» TO BE DONE
Arrange the material below, between the lines holding "Given: Expand the Решения navigation menu" and "tap(73, 434)", inclusive, as a two-column CSV with the headers input and output. Each row should pair an input with its output, each in one quoted field with line breaks replaced by spaces.

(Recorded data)

--*--

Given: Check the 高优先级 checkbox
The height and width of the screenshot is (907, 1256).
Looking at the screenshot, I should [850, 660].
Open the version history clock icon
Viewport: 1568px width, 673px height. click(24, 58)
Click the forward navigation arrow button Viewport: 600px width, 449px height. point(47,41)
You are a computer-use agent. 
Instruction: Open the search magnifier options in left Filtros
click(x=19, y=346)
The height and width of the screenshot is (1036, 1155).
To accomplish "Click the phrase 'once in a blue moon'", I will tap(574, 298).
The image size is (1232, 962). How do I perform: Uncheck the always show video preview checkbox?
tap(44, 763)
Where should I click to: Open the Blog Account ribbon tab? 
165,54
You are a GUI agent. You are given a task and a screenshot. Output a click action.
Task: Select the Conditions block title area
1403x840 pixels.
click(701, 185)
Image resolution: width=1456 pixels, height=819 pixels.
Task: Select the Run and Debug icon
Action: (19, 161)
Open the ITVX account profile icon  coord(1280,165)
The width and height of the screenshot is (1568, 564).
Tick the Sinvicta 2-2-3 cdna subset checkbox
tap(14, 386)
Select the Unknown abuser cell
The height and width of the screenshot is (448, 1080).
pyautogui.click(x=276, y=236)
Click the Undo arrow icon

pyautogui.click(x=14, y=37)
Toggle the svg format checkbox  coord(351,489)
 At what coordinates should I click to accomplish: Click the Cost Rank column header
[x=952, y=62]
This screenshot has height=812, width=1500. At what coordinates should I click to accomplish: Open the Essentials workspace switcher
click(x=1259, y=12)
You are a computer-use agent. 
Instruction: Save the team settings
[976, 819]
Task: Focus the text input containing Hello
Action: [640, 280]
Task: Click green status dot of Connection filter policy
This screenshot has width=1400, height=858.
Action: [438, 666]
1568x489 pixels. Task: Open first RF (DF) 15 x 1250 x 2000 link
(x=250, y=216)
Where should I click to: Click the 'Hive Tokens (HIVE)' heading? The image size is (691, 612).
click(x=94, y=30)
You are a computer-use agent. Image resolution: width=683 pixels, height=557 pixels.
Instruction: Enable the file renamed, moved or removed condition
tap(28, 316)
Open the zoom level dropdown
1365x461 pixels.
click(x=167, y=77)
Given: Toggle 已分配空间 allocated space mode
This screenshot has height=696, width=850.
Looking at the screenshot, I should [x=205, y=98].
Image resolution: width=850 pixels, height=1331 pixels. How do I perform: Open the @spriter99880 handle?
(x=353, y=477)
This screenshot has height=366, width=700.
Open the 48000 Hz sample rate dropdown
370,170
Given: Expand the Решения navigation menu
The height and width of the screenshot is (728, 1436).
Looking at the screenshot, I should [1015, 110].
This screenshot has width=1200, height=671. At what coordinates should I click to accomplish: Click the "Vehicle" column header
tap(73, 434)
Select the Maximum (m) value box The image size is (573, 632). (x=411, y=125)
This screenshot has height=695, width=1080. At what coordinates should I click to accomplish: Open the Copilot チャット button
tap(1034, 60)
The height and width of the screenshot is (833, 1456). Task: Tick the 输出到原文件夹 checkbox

--*--

» TASK RESPONSE
input,output
"Given: Expand the Решения navigation menu The height and width of the screenshot is (728, 1436).","Looking at the screenshot, I should [1015, 110]."
"This screenshot has width=1200, height=671. At what coordinates should I click to accomplish: Click the ""Vehicle"" column header","tap(73, 434)"